Repeater Module

The Repeater includes the following modules:

PTWFilter itlbRepeater1
PTWRepeaterNB itlbRepeater2
PTWRepeaterNB itlbRepeater3
PTWNewFilter dtlbRepeater

Design Specifications

Supports transferring PTW requests and replies between the L1 TLB and the L2 TLB.
Supports filtering duplicate requests.
Supports the TLB Hint mechanism.

Functionality

Transferring L1 TLB PTW Requests to L2 TLB

There is a relatively long physical distance between the L1 TLB and the L2 TLB, which results in long wire latency. Therefore, the Repeater module is needed to add pipeline stages in between. Since both ITLB and DTLB support multiple outstanding requests, the repeater also functions similarly to an MSHR and filters duplicate requests. The Filter can filter out duplicate requests, preventing duplicate entries from appearing in the L1 TLB. The number of entries in the Filter, to some extent, determines the parallelism of the L2 TLB. (See Section 5.1.1.2)

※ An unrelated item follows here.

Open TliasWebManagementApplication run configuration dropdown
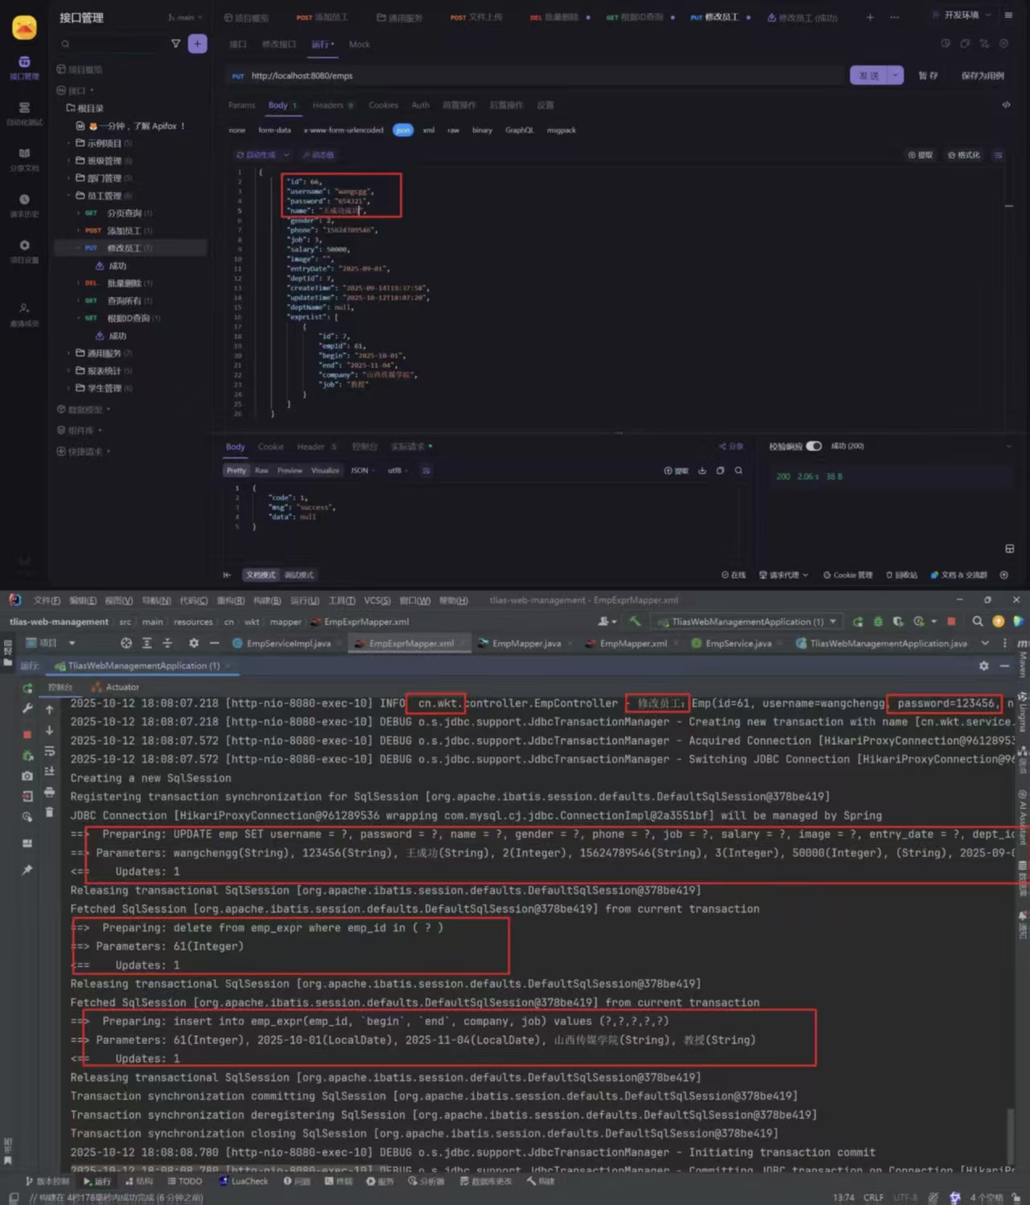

In the Kunming Lake architecture, the L2 TLB is located in the memblock module, but it is still some distance away from both the ITLB and the DTLB. XiangShan's MMU includes three itlbRepeaters and one dtlbRepeater, which serve to add pipeline stages between the L1 TLB and the L2 TLB. Interaction between adjacent Repeater stages is via valid-ready signals. The ITLB sends PTW requests and the virtual page number to itlbRepeater1, which after arbitration sends them to itlbRepeater2, and sends to itlbRepeater3, which passes the PTW requests to the L2 TLB. The L2 TLB returns the virtual page number corresponding to the PTW request, the physical page number obtained from the L2 TLB lookup, page table permission bits, page table level, whether an exception occurred, and other signals to itlbRepeater3, itlbRepeater2, and finally back to the ITLB via itlbRepeater1. The interaction between the DTLB and the dtlbRepeater is similar to that of the ITLB. The dtlbRepeater and itlbRepeater1 are Filter modules that can merge duplicate requests from the L1 TLBs. Since both the ITLB and DTLB in the Kunming Lake architecture are non-blocking, these repeaters are also blocking Repeaters.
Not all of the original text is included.